Stored entries
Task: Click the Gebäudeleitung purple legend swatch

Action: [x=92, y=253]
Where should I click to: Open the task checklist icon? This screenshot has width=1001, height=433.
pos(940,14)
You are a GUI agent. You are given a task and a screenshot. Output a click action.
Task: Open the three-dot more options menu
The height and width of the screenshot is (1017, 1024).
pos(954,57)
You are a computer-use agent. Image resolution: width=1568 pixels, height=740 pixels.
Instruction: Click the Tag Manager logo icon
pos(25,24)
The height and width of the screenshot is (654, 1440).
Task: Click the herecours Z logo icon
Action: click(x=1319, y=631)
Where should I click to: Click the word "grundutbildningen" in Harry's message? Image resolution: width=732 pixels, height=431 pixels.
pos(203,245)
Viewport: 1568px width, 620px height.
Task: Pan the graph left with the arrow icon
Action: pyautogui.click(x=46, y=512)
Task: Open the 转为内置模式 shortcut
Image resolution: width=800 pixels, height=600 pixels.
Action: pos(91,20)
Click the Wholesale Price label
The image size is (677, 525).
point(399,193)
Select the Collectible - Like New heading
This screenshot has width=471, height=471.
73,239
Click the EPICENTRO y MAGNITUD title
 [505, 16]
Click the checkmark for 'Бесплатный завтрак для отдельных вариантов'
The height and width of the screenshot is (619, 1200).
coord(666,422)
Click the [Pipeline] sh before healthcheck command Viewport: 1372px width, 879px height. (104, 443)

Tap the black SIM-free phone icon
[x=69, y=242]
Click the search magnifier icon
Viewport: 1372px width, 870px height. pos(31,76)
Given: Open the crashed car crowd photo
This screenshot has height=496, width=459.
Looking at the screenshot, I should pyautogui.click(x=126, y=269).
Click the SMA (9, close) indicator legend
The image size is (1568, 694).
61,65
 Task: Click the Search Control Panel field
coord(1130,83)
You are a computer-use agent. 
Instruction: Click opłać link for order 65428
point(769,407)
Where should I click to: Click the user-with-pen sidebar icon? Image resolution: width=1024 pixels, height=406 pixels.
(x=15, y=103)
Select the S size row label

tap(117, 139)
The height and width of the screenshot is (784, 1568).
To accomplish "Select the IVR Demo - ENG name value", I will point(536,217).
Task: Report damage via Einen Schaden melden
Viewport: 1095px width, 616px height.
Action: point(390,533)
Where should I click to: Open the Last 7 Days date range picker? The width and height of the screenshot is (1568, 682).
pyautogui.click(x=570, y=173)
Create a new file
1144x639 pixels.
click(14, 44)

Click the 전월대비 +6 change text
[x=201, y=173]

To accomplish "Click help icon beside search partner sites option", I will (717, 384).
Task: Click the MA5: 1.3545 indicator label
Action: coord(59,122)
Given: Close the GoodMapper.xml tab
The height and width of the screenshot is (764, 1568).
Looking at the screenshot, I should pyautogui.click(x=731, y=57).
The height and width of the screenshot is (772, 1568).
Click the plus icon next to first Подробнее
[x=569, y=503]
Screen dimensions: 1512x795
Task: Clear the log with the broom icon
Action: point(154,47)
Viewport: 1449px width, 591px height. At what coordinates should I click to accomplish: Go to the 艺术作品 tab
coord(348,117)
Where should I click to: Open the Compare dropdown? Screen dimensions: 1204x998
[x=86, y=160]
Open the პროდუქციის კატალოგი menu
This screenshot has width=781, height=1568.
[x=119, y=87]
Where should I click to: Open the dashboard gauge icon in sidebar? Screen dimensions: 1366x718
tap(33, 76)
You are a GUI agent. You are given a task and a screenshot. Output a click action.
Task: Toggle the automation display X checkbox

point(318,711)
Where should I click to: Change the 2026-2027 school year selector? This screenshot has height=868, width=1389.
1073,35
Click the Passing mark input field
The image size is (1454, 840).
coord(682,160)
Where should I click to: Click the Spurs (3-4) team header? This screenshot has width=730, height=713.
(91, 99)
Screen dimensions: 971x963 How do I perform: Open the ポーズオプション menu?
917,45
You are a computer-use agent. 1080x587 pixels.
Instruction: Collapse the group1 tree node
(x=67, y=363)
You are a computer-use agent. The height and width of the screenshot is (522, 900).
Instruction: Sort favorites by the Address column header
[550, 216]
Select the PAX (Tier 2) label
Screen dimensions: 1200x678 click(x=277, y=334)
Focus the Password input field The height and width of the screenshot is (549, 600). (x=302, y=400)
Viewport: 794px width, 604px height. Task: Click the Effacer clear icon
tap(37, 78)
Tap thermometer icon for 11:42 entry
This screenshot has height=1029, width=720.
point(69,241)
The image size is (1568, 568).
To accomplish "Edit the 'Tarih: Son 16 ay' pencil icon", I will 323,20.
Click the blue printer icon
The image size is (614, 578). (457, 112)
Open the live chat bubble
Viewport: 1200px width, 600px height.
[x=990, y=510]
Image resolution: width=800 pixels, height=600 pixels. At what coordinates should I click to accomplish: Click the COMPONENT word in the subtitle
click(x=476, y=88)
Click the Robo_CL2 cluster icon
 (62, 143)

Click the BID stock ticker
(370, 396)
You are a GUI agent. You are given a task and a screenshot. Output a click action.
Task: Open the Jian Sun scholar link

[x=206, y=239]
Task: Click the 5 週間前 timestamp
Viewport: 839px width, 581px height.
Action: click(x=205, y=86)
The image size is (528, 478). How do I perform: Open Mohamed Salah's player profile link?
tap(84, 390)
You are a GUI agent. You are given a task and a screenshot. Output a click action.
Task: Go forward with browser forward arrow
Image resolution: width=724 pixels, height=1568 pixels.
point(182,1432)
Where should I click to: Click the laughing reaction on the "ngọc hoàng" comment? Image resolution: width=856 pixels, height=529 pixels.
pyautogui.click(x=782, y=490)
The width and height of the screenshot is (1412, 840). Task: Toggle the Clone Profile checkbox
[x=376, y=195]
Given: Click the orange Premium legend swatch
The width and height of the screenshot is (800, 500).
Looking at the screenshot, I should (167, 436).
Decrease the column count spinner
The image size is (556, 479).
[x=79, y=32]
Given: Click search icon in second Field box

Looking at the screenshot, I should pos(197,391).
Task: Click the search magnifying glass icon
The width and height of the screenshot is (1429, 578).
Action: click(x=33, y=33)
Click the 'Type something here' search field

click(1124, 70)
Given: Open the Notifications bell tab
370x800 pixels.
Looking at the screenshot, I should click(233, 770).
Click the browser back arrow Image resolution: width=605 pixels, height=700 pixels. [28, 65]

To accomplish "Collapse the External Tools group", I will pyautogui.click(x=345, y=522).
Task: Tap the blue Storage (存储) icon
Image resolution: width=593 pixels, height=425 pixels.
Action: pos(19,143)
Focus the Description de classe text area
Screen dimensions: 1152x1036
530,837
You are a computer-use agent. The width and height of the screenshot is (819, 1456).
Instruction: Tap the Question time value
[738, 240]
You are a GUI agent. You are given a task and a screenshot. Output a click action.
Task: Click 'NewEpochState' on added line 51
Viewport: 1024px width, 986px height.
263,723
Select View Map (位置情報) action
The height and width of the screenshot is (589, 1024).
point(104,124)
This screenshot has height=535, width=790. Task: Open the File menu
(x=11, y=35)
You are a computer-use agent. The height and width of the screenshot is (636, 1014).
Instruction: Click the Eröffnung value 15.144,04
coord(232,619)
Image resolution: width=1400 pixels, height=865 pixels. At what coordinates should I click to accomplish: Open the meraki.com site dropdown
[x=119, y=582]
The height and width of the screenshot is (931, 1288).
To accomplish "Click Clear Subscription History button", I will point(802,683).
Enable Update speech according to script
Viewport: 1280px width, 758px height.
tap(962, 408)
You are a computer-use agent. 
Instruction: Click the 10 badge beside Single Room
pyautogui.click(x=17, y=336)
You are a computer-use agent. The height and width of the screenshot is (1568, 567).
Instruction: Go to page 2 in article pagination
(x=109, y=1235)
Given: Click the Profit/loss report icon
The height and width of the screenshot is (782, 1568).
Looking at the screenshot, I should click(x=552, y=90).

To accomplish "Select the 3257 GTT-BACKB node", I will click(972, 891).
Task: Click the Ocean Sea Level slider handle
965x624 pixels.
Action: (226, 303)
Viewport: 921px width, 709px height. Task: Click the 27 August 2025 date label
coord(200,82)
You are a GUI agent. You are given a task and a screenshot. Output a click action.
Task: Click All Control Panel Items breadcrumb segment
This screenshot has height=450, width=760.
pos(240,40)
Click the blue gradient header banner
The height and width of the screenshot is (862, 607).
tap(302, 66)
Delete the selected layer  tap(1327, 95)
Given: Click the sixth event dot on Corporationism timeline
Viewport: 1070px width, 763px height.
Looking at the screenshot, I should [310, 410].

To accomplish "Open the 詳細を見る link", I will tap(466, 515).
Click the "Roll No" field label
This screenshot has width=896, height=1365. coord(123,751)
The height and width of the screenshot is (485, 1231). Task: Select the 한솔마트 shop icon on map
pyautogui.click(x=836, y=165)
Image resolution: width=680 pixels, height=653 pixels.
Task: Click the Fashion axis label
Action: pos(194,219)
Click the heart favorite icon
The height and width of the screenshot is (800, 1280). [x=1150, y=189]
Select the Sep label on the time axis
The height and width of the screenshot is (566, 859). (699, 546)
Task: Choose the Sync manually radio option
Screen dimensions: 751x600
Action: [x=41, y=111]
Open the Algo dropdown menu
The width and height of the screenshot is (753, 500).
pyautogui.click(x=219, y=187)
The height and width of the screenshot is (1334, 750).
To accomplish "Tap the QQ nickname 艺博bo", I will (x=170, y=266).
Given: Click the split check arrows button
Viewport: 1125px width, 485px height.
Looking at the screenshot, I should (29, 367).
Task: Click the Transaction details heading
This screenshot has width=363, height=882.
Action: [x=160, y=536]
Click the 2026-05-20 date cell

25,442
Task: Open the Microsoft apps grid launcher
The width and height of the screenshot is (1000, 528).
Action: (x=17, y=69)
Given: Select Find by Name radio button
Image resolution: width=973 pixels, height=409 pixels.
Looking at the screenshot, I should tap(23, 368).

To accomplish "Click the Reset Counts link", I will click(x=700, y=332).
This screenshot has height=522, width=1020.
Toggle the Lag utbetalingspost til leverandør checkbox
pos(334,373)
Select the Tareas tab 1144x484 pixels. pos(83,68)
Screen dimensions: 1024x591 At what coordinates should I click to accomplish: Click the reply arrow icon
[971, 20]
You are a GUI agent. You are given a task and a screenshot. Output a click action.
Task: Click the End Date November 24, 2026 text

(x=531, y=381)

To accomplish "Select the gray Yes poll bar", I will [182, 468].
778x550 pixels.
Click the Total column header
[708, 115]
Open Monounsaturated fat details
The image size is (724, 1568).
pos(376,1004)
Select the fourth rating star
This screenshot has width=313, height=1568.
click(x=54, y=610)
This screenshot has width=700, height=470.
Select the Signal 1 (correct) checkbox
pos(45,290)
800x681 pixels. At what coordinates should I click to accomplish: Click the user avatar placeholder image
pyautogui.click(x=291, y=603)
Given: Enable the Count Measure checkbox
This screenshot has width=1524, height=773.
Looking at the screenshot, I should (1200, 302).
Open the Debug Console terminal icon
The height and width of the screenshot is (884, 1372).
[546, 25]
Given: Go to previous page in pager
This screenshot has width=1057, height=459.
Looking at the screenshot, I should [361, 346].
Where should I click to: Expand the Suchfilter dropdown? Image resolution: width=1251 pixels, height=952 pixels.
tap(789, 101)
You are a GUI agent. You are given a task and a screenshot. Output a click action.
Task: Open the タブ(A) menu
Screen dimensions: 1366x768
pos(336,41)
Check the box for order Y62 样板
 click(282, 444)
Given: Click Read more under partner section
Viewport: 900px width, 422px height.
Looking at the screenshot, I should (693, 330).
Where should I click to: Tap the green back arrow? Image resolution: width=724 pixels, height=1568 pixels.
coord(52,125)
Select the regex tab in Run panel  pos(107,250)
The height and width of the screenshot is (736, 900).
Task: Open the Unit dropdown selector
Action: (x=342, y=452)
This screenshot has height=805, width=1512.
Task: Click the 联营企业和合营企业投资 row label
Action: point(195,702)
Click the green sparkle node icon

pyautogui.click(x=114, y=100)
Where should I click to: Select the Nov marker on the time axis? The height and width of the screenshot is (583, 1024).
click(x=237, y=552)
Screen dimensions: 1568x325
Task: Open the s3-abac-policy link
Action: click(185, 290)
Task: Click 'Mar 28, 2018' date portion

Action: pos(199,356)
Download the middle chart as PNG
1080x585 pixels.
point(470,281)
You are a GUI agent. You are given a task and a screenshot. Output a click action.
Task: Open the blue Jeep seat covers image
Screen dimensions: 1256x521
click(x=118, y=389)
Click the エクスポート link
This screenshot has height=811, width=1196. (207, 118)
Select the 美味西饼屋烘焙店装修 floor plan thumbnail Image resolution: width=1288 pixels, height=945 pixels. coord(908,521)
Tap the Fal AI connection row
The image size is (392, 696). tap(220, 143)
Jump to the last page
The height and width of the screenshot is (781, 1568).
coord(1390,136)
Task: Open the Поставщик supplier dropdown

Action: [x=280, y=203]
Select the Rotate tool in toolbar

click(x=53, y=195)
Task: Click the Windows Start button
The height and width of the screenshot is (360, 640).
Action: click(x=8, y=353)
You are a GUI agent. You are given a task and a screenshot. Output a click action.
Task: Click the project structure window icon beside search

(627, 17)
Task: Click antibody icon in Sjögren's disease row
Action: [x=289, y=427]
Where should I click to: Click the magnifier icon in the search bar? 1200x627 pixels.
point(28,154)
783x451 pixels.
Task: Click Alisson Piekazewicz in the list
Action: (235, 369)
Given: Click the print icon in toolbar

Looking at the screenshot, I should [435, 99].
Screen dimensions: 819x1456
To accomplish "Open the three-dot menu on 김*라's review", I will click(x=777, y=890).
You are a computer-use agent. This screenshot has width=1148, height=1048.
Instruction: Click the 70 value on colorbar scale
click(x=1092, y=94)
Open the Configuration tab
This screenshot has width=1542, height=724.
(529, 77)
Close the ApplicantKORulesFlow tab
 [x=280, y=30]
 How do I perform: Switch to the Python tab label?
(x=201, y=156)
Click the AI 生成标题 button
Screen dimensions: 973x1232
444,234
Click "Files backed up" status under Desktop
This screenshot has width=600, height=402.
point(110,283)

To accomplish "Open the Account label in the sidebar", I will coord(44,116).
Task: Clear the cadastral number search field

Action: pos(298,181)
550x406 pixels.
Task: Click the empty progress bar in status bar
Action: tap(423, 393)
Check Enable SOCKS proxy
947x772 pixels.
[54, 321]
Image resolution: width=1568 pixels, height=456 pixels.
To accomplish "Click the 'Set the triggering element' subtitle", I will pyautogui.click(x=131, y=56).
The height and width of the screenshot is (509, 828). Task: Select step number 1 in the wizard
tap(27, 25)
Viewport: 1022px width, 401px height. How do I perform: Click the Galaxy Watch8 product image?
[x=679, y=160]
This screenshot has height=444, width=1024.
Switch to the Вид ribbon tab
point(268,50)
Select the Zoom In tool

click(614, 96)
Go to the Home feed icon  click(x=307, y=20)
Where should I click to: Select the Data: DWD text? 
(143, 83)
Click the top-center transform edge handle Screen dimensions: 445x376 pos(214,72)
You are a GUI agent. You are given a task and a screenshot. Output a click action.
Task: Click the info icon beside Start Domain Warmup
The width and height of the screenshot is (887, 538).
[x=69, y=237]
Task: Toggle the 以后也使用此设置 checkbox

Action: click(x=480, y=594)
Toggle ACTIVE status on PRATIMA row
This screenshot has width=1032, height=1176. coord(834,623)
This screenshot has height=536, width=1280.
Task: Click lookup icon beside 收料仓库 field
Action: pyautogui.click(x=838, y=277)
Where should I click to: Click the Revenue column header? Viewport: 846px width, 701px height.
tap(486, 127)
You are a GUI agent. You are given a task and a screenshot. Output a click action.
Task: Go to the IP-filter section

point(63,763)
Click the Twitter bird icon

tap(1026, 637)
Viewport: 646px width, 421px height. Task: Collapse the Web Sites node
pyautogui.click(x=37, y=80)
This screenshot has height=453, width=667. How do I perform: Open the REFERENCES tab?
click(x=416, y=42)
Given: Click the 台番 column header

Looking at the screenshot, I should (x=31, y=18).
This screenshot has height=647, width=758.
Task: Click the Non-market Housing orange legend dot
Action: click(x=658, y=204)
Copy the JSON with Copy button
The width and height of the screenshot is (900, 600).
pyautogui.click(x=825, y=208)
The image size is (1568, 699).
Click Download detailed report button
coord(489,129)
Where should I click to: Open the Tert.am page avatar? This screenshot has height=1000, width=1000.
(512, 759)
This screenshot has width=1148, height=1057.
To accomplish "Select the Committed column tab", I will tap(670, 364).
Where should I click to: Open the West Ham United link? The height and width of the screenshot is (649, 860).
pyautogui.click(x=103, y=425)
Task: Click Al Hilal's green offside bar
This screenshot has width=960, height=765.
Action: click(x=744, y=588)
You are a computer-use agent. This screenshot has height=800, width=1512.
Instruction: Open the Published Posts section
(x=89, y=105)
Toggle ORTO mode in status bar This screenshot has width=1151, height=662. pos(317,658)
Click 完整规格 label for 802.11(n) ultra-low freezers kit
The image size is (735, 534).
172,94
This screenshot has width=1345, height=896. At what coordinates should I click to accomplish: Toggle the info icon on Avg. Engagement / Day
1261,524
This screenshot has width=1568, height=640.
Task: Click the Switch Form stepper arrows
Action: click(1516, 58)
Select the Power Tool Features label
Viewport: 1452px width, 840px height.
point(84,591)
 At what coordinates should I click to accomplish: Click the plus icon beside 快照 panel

▸ **What is needed**
Out of the data above, return each line where the word "Start" can be found.

▸ **Solution**
Task: Click the Windows Start button
Task: Click the info icon beside Start Domain Warmup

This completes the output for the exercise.